- [MATERIAL FOR THIS EXERCISE]:
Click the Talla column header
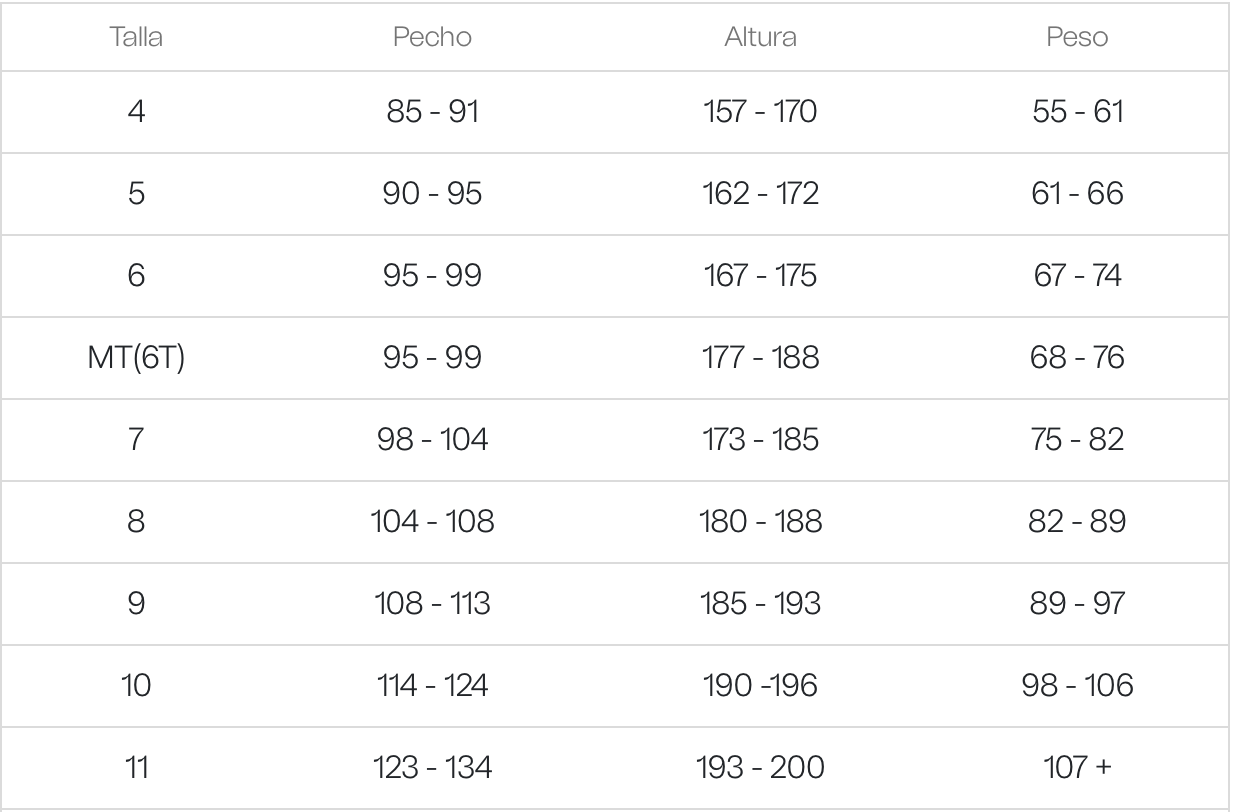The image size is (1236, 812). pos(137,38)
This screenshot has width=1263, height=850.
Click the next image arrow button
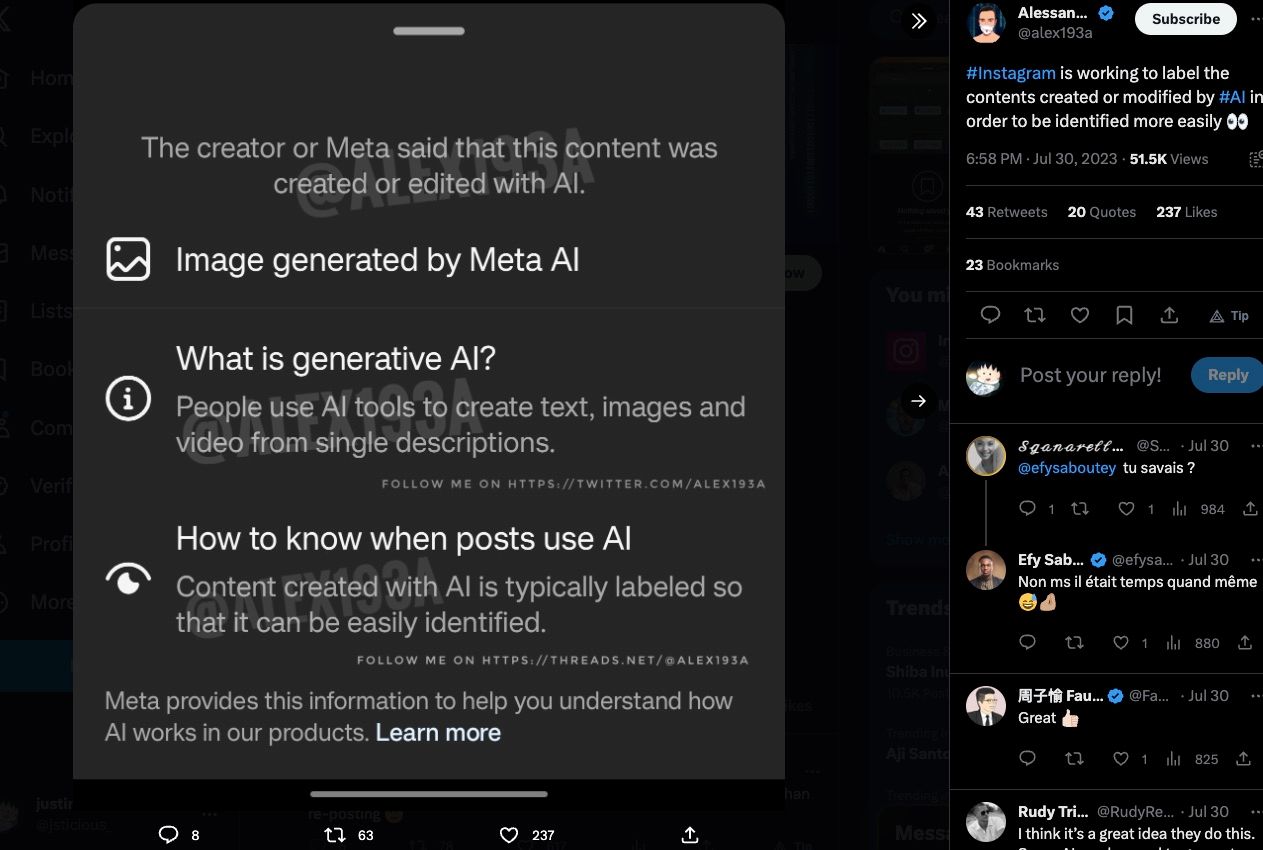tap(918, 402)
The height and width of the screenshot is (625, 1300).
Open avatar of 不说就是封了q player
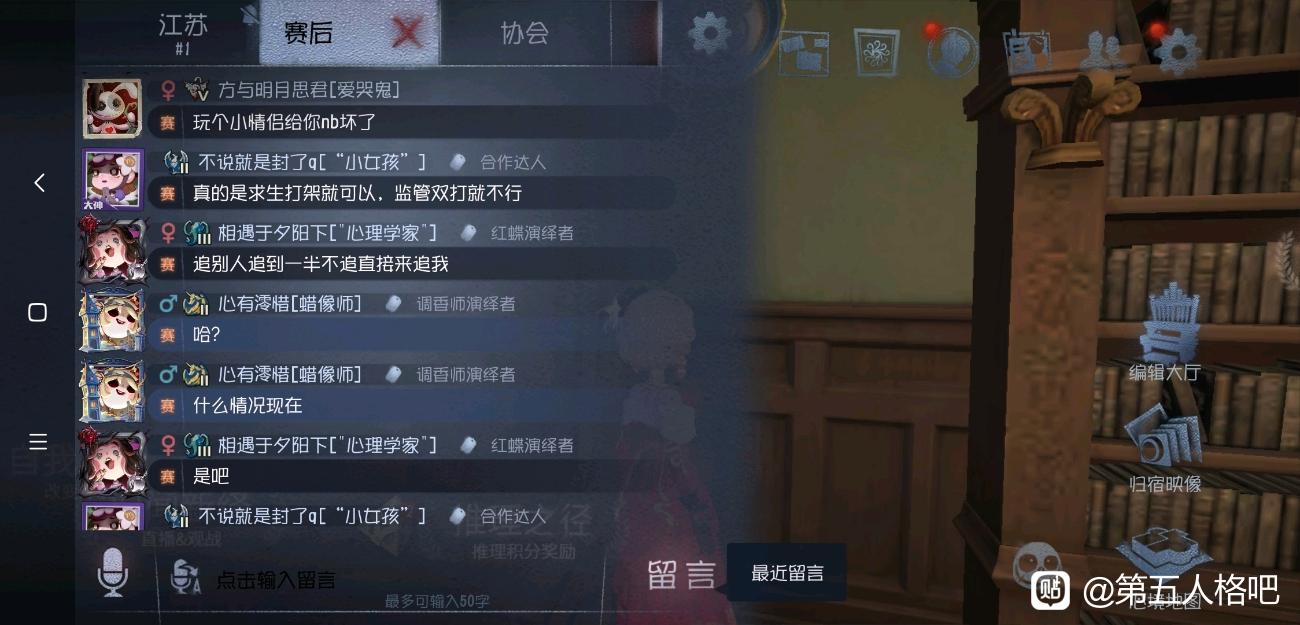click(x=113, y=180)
==
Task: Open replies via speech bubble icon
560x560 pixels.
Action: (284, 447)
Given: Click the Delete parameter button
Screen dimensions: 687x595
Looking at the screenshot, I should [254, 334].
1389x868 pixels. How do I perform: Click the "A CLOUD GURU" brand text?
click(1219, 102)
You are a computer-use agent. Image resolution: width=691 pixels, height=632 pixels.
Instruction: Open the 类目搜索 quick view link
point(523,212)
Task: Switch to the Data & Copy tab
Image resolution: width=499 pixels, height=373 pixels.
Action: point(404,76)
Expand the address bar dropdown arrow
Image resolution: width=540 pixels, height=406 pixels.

- [EXERCISE BRIEF]:
Retrieve each line from the records above where the word "Task" occurs.

- [WRITTEN SOLUTION]:
Task: Open replies via speech bubble icon
Task: Switch to the Data & Copy tab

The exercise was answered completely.